--- Required work ---
What is needed is the number of lines below that contain the word "will", with no other output.

Collection entries:

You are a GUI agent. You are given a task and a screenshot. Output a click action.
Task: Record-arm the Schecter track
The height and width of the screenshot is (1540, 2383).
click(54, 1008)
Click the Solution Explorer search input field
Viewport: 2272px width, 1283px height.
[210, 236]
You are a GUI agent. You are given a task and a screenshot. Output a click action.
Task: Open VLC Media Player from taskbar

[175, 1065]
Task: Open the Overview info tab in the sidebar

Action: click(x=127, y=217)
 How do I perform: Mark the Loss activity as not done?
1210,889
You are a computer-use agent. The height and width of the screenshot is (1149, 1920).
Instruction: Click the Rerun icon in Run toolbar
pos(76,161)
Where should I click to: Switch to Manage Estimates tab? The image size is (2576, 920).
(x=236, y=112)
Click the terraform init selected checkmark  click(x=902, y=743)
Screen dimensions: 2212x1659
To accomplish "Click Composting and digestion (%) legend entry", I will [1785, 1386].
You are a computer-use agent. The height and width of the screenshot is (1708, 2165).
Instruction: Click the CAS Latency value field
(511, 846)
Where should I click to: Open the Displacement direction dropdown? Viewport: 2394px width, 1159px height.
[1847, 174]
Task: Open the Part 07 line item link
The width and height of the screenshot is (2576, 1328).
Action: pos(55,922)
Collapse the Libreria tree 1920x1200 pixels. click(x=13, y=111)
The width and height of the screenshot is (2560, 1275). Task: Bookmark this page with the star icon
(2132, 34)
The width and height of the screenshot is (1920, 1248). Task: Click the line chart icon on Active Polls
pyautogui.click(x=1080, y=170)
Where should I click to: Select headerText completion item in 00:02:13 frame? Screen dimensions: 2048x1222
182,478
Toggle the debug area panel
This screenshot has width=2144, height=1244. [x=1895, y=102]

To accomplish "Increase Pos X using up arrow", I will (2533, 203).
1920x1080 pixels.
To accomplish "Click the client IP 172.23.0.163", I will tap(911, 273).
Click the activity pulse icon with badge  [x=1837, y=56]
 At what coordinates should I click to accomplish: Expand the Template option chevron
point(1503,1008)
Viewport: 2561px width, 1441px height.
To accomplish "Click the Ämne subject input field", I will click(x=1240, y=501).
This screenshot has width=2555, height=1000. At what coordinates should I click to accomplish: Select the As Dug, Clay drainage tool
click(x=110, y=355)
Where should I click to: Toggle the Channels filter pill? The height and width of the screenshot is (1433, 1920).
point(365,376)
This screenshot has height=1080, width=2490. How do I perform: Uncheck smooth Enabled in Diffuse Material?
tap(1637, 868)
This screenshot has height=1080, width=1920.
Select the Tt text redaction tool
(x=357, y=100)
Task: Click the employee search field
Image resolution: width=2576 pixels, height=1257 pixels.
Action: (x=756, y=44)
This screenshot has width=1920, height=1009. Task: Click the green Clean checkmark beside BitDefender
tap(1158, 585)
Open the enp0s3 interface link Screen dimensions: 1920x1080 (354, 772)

--- Result of this exercise ---
4